Sensors Show Football Helmets Should Vary by Player’s Position

October 22, 2010

Dr. Gunnar Brolinson wonders if football helmets should be position-specific. Meaning a lineman’s helmet would be different than a defensive back’s helmet or one used by a quarterback.

After all, the head impacts that each player sustains while playing vary considerably.

“Linemen hit frequently and have low-impact blows at the front of the helmet,” said Brolinson, associate dean for clinical research and the chairman of sports medicine at Edward Via Virginia College of Osteopathic Medicine. “A defensive back may have fewer impacts at a higher acceleration. A quarterback, when hit, tends to hit on the side or back.”

So additional padding at the front for linemen or in the rear for quarterbacks could help, Brolinson said.

“This could help equipment engineers as they begin to design the next generation of safer helmets,” he said.

These assessments aren’t just intuitive from his years as the Virginia Tech football team physician. He has the data to prove it.

Since 2003, Brolinson has used the Hokies’ games and practices to record thousands of hits as he studies head injuries. It’s research that is funded by a 2007 National Institutes of Health five-year grant and it has contributed to the national discussion of concussions in football.

Currently, about 60 players — including most starters — participate by having six tiny sensors, called accelerometers, put into their helmets. These sensors measure and record the direction and magnitude of each hit the player sustains.

Virginia Tech was the first team to use the technology, which is manufactured by Simbex. Now, the technology is used by about a dozen college programs and several high school teams.

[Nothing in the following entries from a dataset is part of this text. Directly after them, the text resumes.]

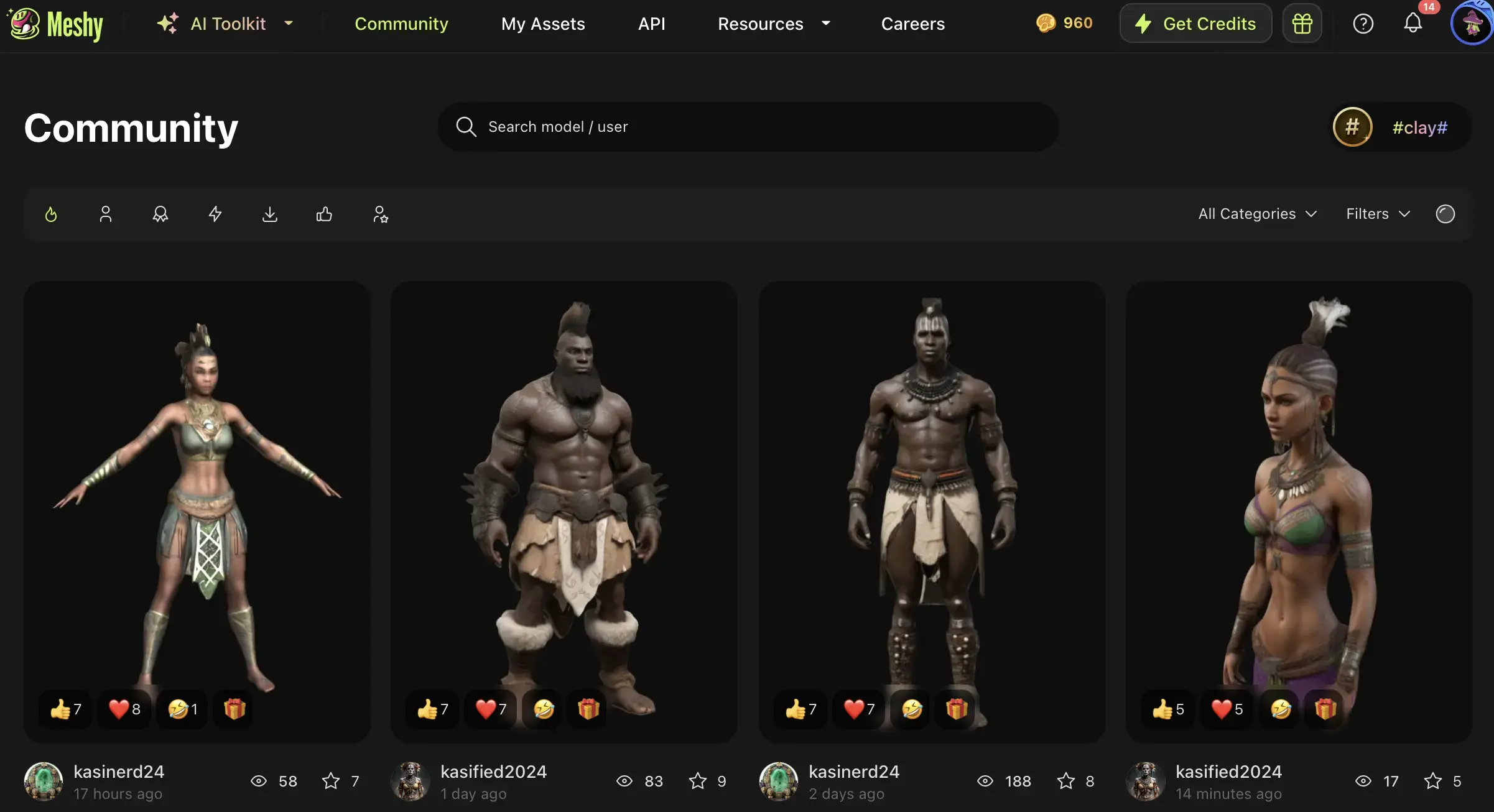Toggle star favorite on kasified2024 bearded warrior
This screenshot has height=812, width=1494.
[698, 781]
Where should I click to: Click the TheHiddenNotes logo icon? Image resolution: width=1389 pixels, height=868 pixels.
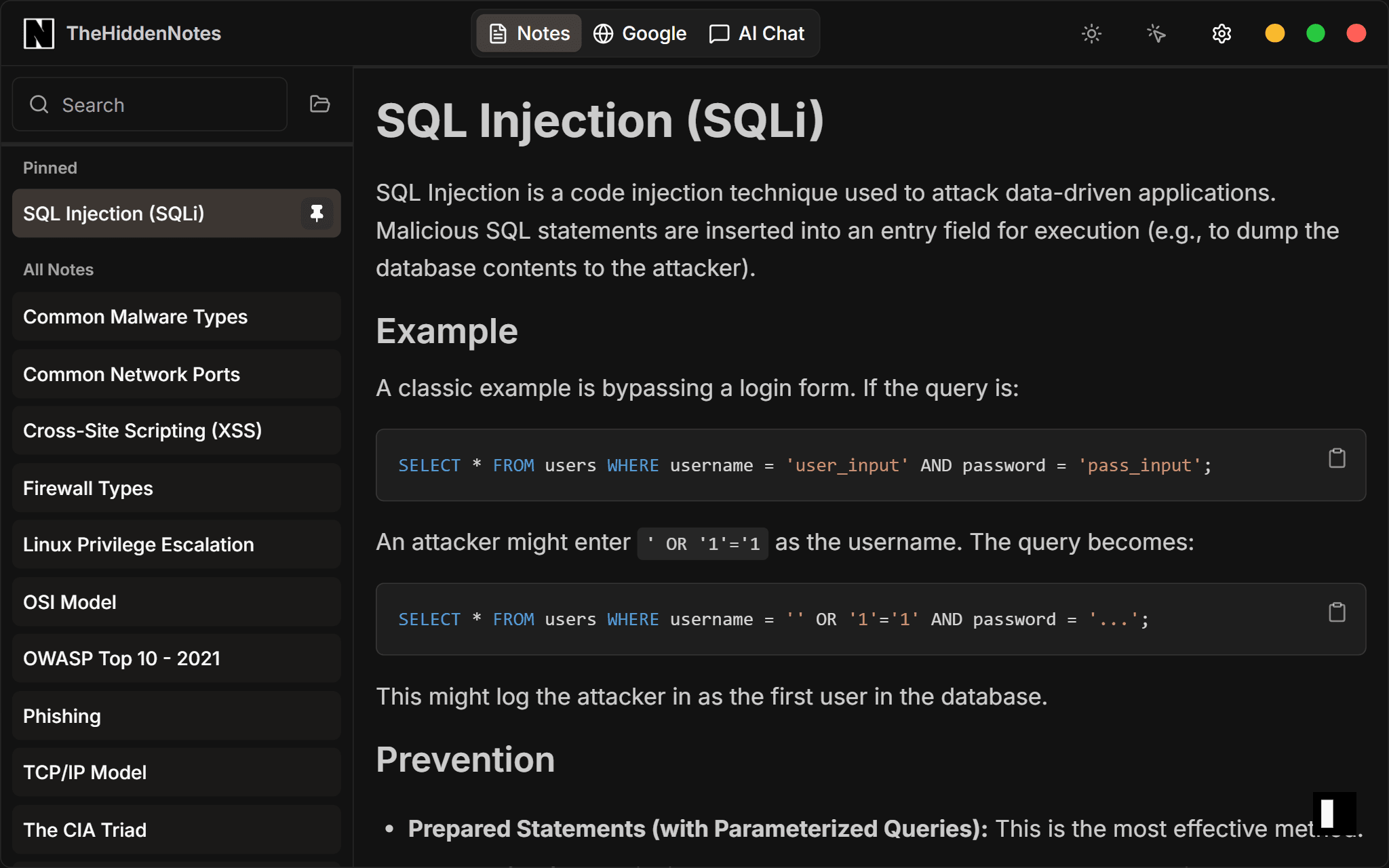[39, 33]
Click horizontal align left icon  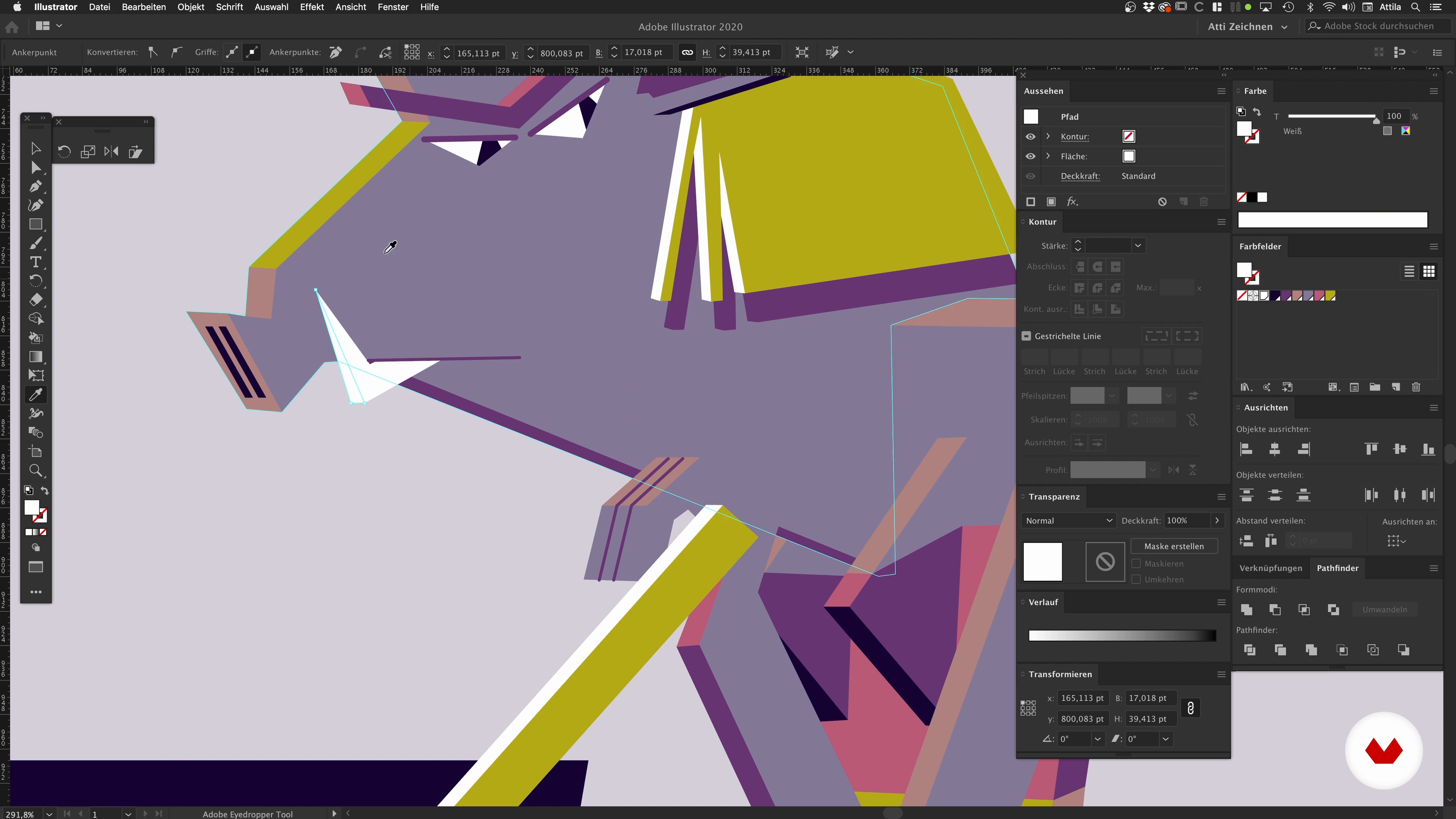pos(1246,449)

But at a starting cost of about $65,000, the system is too expensive for many teams, said Jeff Chu, vice president of engineering for Simbex. The cost currently covers the sideline computer system and 40 helmets. Additional helmets are $1,000 each.

So the company is working to develop a less expensive version that could be more widely used, Chu said.

“Our goal is to get it down to the cost of a cellphone” to install the sensors in a player’s helmet, he said.

It wouldn’t provide all the data of the more expensive system, but it would give an alert when a player has been overexposed to hits, either through a single impact or cumulative impacts. The exposure levels come from position-specific data that have already been collected. Simbex has recorded about 1.5 million hits and 70 concussions, Chu said.

A typical hit has a gravitational force, or G-force, of about 50 to 60, Brolinson said.

Brolinson and his team have found that most players who have a concussion have sustained a blow at 98 G’s or above. So the monitoring system provided by Simbex is set to alert Brolinson and his staff when a player sustains an impact above 98. It isn’t a diagnostic tool, but it does allow the team to monitor a player to see if he has any symptoms of a concussion.

While the force of the hit is a significant factor, it isn’t the only factor. Sometimes players can have a concussion from a relatively low-force blow. That happens when the player’s head rotates significantly left or right.

Picture the difference between a head slamming straight forward, versus what would happen to a boxer who has just been hit with an uppercut to the jaw.

“No helmet can protect against the rotation,” Brolinson said. “That’s why there is no such thing as a concussion-proof helmet.”